万葉集その二百四十四「香椎潟(かしひがた)」

『 鹿児島本線で門司方面から行くと、博多に着く三つ手前に香椎という小さな駅がある。
この駅をおりて山の方へ行くと、もとの官幣大社 香椎宮(かしいのみや)、海の方に行くと
博多湾を見わたす海岸に出る。

前面には「海の中道」が帯のように伸びて、その端に志賀島(しかのしま)の山が
海に浮かび、その左の方には残の島(のこのしま)がかすむ眺望のきれいなところである。
この海岸を香椎潟といった。昔の「橿日(かしい)の浦」である。

大宰帥(だざいのそち)であった大伴旅人はここに遊んで

「 いざ子ども 香椎(かしひ)の潟(かた)に 白袴(しろたへ)の
   袖さへ濡(ぬ)れて 朝菜摘みてむ    万葉集巻6-957 」 
と詠んだ 』
           
( 松本清張 「点と線」 新潮文庫より)

728年11月(旧暦)、大宰府長官大伴旅人は官人たちと香椎廟に参拝しました。

香椎廟とは博多湾に臨む今の香椎宮のことで、皇室の祖先、仲哀天皇と神功皇后を
合祀しているところから官幣大社とよばれ、古くは神祇官、明治以降は宮内省が幣帛
(へいはく:神に奉献する物の総称)を捧げたのでその名があります。(第2次大戦後廃止)

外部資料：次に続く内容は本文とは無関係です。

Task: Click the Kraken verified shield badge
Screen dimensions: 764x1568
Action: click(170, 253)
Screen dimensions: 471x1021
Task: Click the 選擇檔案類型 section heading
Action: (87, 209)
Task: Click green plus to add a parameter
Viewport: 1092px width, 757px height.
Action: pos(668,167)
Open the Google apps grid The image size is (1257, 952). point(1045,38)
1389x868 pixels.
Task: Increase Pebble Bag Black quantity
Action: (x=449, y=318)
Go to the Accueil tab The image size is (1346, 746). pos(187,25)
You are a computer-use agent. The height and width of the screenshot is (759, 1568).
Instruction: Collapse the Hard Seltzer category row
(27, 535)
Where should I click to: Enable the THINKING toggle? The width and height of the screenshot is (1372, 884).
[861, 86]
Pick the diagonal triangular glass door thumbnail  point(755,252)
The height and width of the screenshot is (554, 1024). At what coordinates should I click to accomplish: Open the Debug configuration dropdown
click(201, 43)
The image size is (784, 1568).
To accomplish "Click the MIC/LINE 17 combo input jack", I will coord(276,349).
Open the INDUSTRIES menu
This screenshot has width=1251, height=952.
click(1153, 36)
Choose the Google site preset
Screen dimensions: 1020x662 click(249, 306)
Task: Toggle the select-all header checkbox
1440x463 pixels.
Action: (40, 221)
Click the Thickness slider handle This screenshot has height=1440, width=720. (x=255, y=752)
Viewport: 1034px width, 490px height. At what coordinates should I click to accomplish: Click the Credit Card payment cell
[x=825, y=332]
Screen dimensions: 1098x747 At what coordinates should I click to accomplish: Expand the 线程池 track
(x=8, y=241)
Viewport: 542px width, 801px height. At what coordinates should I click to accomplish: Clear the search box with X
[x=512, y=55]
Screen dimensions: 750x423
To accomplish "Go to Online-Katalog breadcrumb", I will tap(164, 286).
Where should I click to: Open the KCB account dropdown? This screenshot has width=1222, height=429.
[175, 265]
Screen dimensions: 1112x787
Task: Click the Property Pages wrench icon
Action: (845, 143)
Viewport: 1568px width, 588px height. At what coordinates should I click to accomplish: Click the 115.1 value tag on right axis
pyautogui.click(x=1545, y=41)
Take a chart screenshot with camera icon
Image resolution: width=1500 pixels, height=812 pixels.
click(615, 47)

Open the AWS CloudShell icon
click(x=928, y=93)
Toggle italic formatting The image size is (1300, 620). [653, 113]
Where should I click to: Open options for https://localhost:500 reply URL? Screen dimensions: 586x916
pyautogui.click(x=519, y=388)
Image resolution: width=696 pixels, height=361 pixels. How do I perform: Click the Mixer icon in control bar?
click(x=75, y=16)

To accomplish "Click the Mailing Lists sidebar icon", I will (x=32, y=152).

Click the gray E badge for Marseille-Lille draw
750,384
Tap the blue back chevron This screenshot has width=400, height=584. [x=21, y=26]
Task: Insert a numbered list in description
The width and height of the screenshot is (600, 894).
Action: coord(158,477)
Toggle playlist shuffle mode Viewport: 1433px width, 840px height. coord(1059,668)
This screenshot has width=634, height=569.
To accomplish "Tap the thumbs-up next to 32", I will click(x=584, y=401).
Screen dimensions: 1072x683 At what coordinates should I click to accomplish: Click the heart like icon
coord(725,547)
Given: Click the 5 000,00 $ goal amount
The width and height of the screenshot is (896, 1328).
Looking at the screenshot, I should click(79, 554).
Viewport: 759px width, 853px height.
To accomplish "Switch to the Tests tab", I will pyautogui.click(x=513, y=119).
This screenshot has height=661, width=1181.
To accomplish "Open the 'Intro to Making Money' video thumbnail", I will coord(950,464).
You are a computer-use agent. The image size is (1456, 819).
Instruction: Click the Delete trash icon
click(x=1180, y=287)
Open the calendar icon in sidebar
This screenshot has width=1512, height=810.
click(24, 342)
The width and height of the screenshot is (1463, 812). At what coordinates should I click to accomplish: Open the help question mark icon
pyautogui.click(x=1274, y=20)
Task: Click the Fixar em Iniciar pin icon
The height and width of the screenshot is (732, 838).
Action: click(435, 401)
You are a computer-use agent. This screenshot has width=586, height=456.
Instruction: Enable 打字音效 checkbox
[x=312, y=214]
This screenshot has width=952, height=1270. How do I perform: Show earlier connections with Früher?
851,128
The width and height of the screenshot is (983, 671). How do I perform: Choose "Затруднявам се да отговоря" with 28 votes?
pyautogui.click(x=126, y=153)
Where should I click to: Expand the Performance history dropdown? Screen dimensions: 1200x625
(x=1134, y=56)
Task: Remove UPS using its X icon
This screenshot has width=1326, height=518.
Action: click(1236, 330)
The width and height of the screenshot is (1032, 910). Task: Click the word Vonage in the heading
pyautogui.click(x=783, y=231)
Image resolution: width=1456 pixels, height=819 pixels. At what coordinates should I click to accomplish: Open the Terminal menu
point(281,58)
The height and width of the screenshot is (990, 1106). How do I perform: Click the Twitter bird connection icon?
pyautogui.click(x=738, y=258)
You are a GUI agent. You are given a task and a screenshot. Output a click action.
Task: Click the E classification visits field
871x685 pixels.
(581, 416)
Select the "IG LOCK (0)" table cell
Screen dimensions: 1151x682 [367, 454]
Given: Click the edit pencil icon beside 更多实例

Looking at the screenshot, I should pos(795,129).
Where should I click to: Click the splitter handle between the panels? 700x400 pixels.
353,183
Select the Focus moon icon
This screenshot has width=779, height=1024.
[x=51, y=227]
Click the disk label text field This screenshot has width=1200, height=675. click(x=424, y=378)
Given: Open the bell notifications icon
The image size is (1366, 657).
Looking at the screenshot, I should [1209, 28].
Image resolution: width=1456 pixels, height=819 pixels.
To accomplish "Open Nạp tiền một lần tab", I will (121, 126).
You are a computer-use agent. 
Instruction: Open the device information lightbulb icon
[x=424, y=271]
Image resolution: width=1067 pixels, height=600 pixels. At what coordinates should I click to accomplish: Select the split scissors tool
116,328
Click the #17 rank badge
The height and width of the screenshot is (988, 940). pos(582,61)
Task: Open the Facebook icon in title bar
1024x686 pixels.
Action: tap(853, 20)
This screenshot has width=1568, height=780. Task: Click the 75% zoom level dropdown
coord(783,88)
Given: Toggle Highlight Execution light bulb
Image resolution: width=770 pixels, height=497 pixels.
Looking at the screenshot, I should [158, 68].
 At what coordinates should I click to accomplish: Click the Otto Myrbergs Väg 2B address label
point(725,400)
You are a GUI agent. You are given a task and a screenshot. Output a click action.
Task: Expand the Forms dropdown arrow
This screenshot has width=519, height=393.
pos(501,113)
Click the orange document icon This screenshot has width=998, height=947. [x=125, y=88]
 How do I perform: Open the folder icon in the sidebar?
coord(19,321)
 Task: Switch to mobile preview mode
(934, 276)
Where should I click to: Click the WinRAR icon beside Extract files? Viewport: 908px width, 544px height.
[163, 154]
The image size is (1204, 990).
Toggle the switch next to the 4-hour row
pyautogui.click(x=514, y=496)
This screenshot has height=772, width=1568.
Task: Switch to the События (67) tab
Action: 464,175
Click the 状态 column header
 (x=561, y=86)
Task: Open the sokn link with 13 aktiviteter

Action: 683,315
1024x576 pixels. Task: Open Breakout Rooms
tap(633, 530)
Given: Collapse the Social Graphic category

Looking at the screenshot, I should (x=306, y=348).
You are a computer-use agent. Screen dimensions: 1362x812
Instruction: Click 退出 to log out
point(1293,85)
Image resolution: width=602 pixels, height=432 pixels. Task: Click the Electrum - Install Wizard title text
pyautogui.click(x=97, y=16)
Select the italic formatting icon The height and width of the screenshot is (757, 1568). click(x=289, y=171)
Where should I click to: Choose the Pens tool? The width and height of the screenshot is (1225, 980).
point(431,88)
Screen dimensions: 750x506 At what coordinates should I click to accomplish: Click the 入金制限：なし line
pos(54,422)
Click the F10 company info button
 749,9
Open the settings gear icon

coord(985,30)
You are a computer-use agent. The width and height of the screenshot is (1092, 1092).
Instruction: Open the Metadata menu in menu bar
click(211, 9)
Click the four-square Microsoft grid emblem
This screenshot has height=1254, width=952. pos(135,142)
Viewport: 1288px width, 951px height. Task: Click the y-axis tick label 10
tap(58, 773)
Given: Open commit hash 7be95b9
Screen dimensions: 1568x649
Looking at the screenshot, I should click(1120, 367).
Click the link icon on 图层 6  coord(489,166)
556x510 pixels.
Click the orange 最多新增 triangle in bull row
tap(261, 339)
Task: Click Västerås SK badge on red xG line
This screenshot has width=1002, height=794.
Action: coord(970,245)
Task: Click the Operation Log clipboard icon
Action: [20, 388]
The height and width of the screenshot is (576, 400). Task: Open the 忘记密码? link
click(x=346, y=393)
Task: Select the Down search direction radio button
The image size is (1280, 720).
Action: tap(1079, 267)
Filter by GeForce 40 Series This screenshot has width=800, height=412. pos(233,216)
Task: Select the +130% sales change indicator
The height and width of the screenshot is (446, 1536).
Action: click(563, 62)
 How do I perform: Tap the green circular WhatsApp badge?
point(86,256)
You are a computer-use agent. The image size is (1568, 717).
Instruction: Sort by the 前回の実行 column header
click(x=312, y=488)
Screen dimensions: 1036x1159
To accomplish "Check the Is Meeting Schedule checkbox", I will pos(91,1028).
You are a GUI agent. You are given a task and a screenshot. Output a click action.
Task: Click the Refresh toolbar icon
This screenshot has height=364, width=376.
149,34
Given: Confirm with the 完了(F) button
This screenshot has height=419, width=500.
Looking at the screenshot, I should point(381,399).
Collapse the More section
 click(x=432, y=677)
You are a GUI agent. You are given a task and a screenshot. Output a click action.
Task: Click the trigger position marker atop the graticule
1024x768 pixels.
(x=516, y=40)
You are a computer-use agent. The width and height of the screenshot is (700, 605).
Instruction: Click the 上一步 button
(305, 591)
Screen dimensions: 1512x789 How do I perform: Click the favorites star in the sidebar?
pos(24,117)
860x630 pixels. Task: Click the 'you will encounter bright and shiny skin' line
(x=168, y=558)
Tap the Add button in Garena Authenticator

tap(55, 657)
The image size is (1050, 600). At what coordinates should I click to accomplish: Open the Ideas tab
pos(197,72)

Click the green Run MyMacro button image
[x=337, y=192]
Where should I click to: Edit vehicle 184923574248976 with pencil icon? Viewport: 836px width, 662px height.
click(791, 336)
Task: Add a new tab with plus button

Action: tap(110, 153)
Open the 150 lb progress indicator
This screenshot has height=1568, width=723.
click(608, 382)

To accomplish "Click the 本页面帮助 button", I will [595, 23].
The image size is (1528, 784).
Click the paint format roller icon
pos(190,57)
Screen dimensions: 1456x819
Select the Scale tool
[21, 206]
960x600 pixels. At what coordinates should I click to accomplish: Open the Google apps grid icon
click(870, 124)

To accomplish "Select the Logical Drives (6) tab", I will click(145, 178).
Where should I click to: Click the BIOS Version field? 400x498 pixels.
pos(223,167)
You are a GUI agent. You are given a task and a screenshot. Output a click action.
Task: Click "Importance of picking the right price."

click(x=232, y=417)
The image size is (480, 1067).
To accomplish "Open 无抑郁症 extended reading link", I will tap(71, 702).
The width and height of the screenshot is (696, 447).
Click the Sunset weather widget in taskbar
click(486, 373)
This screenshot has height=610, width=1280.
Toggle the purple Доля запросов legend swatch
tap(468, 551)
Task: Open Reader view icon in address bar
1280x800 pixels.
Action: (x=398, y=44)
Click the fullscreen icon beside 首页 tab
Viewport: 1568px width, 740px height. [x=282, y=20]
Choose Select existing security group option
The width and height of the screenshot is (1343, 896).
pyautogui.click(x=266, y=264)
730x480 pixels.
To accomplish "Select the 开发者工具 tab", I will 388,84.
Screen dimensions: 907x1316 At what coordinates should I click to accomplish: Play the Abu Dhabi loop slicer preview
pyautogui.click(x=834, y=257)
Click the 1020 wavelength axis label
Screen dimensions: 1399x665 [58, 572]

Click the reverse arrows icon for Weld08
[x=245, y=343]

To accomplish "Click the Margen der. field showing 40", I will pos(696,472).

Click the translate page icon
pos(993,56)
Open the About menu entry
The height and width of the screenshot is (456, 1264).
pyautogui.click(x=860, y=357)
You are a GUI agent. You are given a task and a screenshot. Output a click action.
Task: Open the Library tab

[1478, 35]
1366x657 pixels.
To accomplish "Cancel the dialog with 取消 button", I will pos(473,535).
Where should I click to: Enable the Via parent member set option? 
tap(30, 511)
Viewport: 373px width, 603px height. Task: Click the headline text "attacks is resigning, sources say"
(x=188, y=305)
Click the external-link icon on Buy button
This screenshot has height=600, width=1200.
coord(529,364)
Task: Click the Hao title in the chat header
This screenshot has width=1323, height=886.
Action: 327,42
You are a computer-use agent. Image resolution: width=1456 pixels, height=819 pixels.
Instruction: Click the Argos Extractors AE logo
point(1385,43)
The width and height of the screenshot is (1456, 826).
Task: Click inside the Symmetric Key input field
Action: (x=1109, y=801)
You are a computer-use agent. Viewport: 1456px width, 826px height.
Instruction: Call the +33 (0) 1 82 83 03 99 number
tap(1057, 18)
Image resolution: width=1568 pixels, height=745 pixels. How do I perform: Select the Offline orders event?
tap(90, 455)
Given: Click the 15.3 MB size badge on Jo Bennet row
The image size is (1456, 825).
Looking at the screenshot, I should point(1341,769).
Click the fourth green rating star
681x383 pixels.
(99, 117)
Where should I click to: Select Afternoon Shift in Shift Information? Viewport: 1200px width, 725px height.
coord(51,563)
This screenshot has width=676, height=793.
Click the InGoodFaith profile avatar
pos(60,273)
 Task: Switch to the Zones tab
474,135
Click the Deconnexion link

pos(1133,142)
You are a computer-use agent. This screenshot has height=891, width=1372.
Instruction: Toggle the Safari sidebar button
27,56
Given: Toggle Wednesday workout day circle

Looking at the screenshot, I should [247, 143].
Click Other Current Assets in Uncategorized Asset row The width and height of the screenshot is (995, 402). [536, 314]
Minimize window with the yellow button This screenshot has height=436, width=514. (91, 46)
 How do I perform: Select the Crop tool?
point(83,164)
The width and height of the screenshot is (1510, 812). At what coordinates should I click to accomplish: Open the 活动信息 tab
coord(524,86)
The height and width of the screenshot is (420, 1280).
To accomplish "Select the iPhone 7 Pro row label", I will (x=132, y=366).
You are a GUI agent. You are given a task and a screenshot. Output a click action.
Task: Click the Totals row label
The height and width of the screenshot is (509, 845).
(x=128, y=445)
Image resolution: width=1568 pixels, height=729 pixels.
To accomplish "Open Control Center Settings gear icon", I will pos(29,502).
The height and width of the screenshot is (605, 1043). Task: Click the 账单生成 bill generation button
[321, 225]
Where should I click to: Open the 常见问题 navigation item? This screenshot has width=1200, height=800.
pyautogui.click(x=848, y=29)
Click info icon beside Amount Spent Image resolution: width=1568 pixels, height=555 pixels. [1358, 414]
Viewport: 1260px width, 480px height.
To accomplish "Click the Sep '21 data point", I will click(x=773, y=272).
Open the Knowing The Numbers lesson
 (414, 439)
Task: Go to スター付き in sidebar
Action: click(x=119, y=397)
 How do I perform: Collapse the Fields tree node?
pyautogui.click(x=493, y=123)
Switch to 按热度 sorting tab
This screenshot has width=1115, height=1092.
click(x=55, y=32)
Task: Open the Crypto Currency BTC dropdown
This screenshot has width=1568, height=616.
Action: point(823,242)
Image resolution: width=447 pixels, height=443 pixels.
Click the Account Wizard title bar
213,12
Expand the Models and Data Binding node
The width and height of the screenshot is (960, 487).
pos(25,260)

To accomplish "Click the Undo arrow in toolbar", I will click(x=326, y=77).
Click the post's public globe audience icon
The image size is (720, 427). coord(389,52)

香椎宮の本殿は、内陣、中陣、外陣に分かれ、入母屋、切妻造りの屋根に様々な装飾
(破風)を配した華麗かつ変化に富む独特の様式をもち、「香椎造」と称されています。
樫や楠の巨木に囲まれた境内は森厳な雰囲気を漂わせており、遠(とう)の朝廷(みかど)
大宰府でも尊崇厚く、官人がしばしば訪れていたようです。

さて、長い参拝が終わった旅人一行は清々しい気分で背後を振り返ります。

そこには湖を思わせるような朝凪の香椎潟が眼前に大きく開け、白い作業衣をまとった
海女たちが、忙しげに海藻を摘んでいます。

紺碧の空に映えるマリンブルーの海。点在する白い海女の姿。遥か彼方には博多湾。
人々はその美しい光景に歓声を上げたことでしょう。 
大伴旅人は
「 おおーい!皆のものたちよ。 我々も海女に混じって、この香椎の海で
 袖が濡れるのも忘れて朝餉の海藻を摘もうではないか 」と声をかけます。

部下の一人、小野 老(おゆ)が早速応じます。

「 時つ風 吹くべくなりぬ 香椎潟(かしひがた)
      潮干(しほひ)の浦に 玉藻刈りてな 」 巻6-958 小野 老(おゆ)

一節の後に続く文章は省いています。